A three-judge panel of the Fourth Circuit, in a 2-1 decision on June 11, ruled that Al-Marri could not be designated an “enemy combatant,” because he was a civilian who had never taken up arms on the battlefield against the U.S., and as an alien lawfully living in the U.S. had sufficient ties to protect him from being seized and held by the military. The government was ordered to release Al-Marri from military custody, and either to release him, charge him with crime in civilian court, seek to deport him, or hold him for a limited period during a probe of terrorism.
That rulng was vacated when the full Circuit Court granted a rehearing on Aug. 22. In seeking rehearing, the Bush Administration accused the three-judge panel of radically limiting presidential power. It also made a series of arguments indicating that it will seek to use the case to get a broader meaning of the 2001 Authorization for the Use of Military Forces, so that it is not limited to detention of those who engaged in armed military conflict against the U.,S. And it also has advanced a backup argument that seizure and military detention of Al-Marri was within the President’s “inherent” constitutional powers, even without congressional authorization. (So far, no court has accepted an “inherent power” argument in a detention case.)
The Supreme Court’s decision in Hamdi, authorizing detention of a U.S. citizen, is at issue in the Fourth Circuit case because the three-judge panel said that decision limited detention powers solely to those who fought with military forces in Afghanistan. Al-Marri’s lawyers defend that reading of Hamdi. But the government argues that the decision was not so limited, and that the Court mentioned the overseas battlefield role only to describe the individual involved, Yaser Esam Hamdi. The government notes that the Court said it would be up to lower courts to define who could be classified as an “enemy combatant.”
The government also goes further, arguing that the 2001 AUMF should be read not only to authorize detention of those who fought in combat abroad, in a foreign government’s military forces, but also applies to any “organization or person” who had any ties to Al Qaeda, and is found in the U.S. or anywhere in the world.

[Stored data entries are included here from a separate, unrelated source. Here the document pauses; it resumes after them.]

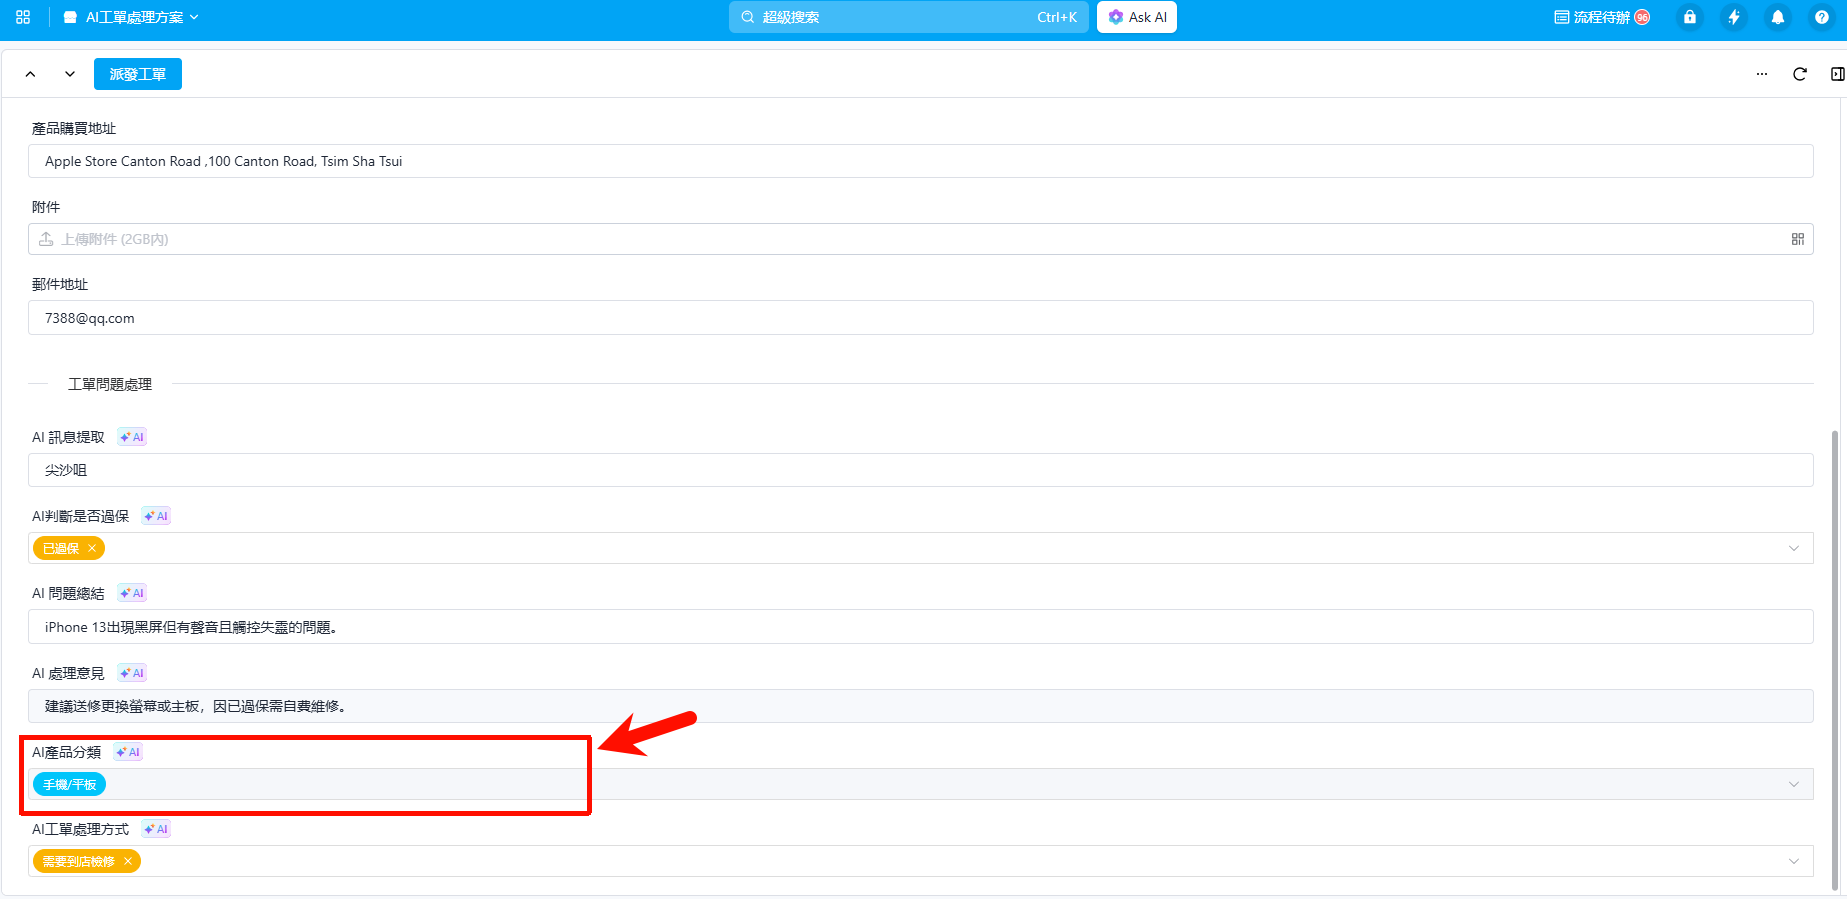Click the lock icon in top bar
The height and width of the screenshot is (899, 1847).
point(1690,17)
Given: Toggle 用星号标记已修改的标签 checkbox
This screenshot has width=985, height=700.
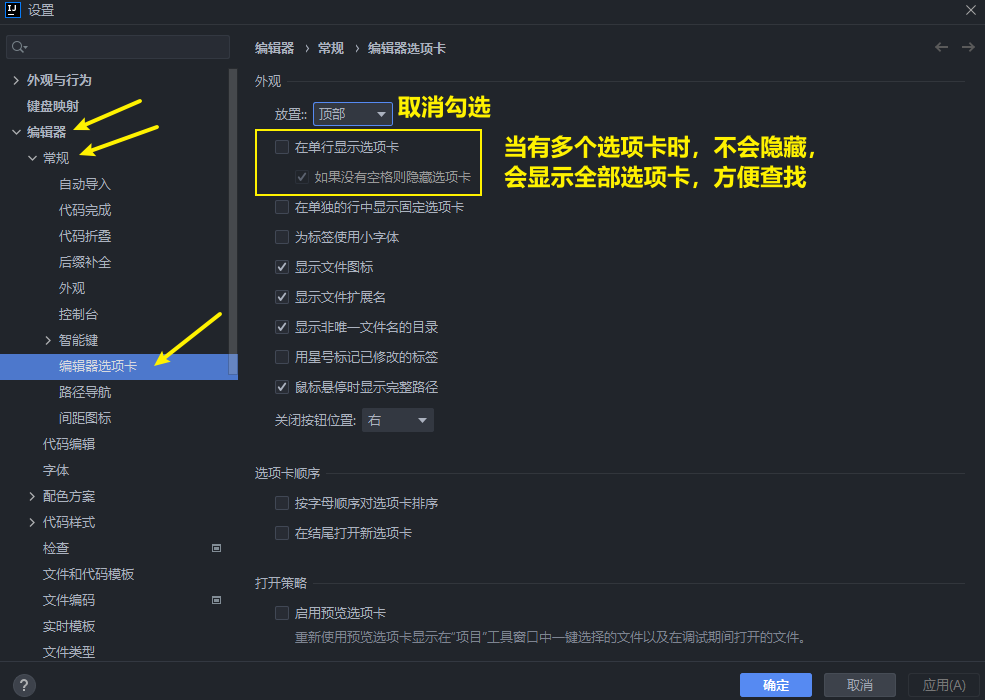Looking at the screenshot, I should tap(282, 357).
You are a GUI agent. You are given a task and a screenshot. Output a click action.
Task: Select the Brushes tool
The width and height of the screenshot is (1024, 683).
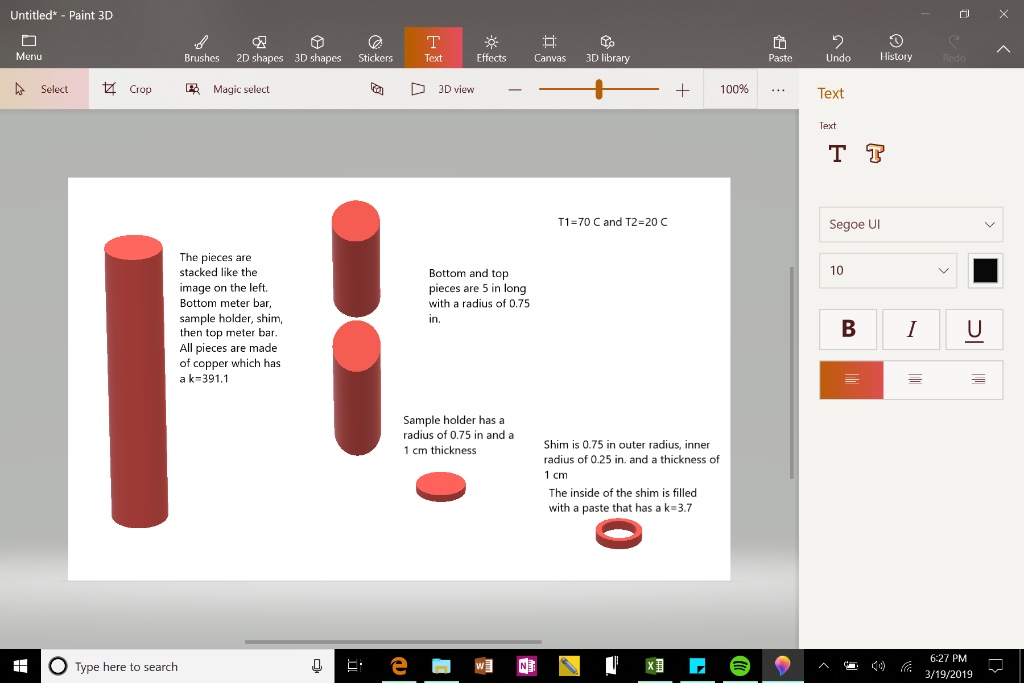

An “al Qaeda fighter,” the government contends, is by definition an “enemy combatant.”
One interesting facet of the Fourth Circuit’s rehearing is that the two sides may engage in a new dispute over the meaning of a Fourth Circuit ruling that upheld the detention of another U.S. citizen who was captured inside the U.S., Jose Padilla That decision, in Padilla v. Hanft (2005) was on its way to the Supreme Court when the government took Padilla out of custody and prosecuted him (successfully) in civilian court — a maneuver that both the Circuit Court and the Supreme Court regarded with skepticism.
In Padilla, the Fourth Circuit (according to how the ruling was read by the panel majority in Al-Marri’s case) upheld Jose Padilla’s detention only because he, like Yaser Hamdi, had fought in battle for a foreign military service before returning to the U.S., where he was seized. Al-Marri’s lawyers read it that way, too. The government, however, interprets the Padilla ruling to authorize detention of anyone affiliated with al-Qaeda, without any battlefield conduct in his background. (That is what the dissenting judge on the Al-Marri panel concluded, but the majority disagreed.)
The en banc Fourth Circuit, however, is free to depart from the Padilla decision, because that was a panel ruling only, not binding on the en banc Court. Its meaning, of course, is directly before the full Court, because it was discussed in the Al-Marri panel decision, and has been at issue between the two sides on rehearing. Thus, the rehearing has the potential for re-defining the scope of presidential power to detain citizens as well as legal aliens like Al-Marri.
If the ten-judge Court were to split 5-5, the effect would be to affirm an August 2006 ruling by U.S. District Judge Henry F. Floyd in Charleston, S.C., dismissing Al-Marri’s habeas challenge to his detention. Judge Floyd concluded that Al-Marri had been properly designated as an “enemy combatant” subject to detention.
There is no timetable for the full Circuit Court to rule, but that Court has a reputation for acting with dispatch. The loser, on either side, seems almost certain to take it on to the Supreme Court.

The majority in the previous Fourth Circuit panel found that the US went to war with the Taliban, but not with al Qaeda. Jose Padilla was a Taliban!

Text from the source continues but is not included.